Element lookup records
::::::
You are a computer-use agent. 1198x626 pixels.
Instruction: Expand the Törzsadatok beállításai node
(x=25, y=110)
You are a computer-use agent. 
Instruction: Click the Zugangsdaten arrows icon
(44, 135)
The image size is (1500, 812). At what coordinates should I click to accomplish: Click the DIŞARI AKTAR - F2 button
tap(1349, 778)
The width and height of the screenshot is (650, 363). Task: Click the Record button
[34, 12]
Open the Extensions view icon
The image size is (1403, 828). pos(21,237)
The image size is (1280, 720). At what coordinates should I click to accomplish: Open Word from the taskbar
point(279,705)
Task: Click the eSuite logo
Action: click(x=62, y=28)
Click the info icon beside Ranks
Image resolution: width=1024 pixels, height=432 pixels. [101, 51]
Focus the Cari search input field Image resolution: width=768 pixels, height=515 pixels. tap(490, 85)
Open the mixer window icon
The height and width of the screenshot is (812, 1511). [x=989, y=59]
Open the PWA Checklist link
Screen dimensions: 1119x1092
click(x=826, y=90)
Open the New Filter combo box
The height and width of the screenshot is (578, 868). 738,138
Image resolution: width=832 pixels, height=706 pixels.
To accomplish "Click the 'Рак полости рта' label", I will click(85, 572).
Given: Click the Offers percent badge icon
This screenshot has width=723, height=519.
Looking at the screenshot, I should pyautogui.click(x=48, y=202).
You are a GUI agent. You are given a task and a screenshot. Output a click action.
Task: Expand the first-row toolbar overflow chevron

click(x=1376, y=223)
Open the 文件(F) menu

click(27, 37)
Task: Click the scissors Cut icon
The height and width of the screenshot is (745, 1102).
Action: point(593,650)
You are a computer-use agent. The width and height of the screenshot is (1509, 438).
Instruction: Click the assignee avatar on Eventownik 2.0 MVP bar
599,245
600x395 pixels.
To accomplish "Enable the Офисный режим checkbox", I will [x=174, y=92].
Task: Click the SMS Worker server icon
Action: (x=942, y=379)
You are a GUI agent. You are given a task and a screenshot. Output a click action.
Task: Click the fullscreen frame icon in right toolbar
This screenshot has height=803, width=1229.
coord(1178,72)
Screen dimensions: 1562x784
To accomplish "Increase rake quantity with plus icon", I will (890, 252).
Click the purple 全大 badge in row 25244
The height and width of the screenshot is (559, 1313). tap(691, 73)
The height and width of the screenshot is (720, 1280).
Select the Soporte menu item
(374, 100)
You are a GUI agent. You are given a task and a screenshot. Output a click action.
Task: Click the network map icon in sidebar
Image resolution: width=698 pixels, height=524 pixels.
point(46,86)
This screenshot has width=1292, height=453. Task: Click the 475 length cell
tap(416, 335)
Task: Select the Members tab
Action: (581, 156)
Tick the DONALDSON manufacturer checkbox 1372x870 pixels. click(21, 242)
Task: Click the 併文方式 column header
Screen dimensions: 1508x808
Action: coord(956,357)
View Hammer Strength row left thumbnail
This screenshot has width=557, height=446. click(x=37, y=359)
::::::
• What to work on: Write out all the lines above word for word.

• Result:
You are a computer-use agent. 1198x626 pixels.
Instruction: Expand the Törzsadatok beállításai node
(x=25, y=110)
You are a computer-use agent. 
Instruction: Click the Zugangsdaten arrows icon
(44, 135)
The image size is (1500, 812). At what coordinates should I click to accomplish: Click the DIŞARI AKTAR - F2 button
tap(1349, 778)
The width and height of the screenshot is (650, 363). Task: Click the Record button
[34, 12]
Open the Extensions view icon
The image size is (1403, 828). pos(21,237)
The image size is (1280, 720). At what coordinates should I click to accomplish: Open Word from the taskbar
point(279,705)
Task: Click the eSuite logo
Action: click(x=62, y=28)
Click the info icon beside Ranks
Image resolution: width=1024 pixels, height=432 pixels. [101, 51]
Focus the Cari search input field Image resolution: width=768 pixels, height=515 pixels. tap(490, 85)
Open the mixer window icon
The height and width of the screenshot is (812, 1511). [x=989, y=59]
Open the PWA Checklist link
Screen dimensions: 1119x1092
click(x=826, y=90)
Open the New Filter combo box
The height and width of the screenshot is (578, 868). 738,138
Image resolution: width=832 pixels, height=706 pixels.
To accomplish "Click the 'Рак полости рта' label", I will click(85, 572).
Given: Click the Offers percent badge icon
This screenshot has width=723, height=519.
Looking at the screenshot, I should pyautogui.click(x=48, y=202).
You are a GUI agent. You are given a task and a screenshot. Output a click action.
Task: Expand the first-row toolbar overflow chevron

click(x=1376, y=223)
Open the 文件(F) menu

click(27, 37)
Task: Click the scissors Cut icon
The height and width of the screenshot is (745, 1102).
Action: point(593,650)
You are a computer-use agent. The width and height of the screenshot is (1509, 438).
Instruction: Click the assignee avatar on Eventownik 2.0 MVP bar
599,245
600x395 pixels.
To accomplish "Enable the Офисный режим checkbox", I will [x=174, y=92].
Task: Click the SMS Worker server icon
Action: (x=942, y=379)
You are a GUI agent. You are given a task and a screenshot. Output a click action.
Task: Click the fullscreen frame icon in right toolbar
This screenshot has height=803, width=1229.
coord(1178,72)
Screen dimensions: 1562x784
To accomplish "Increase rake quantity with plus icon", I will (890, 252).
Click the purple 全大 badge in row 25244
The height and width of the screenshot is (559, 1313). tap(691, 73)
The height and width of the screenshot is (720, 1280).
Select the Soporte menu item
(374, 100)
You are a GUI agent. You are given a task and a screenshot. Output a click action.
Task: Click the network map icon in sidebar
Image resolution: width=698 pixels, height=524 pixels.
point(46,86)
This screenshot has width=1292, height=453. Task: Click the 475 length cell
tap(416, 335)
Task: Select the Members tab
Action: (581, 156)
Tick the DONALDSON manufacturer checkbox 1372x870 pixels. click(21, 242)
Task: Click the 併文方式 column header
Screen dimensions: 1508x808
Action: coord(956,357)
View Hammer Strength row left thumbnail
This screenshot has width=557, height=446. click(x=37, y=359)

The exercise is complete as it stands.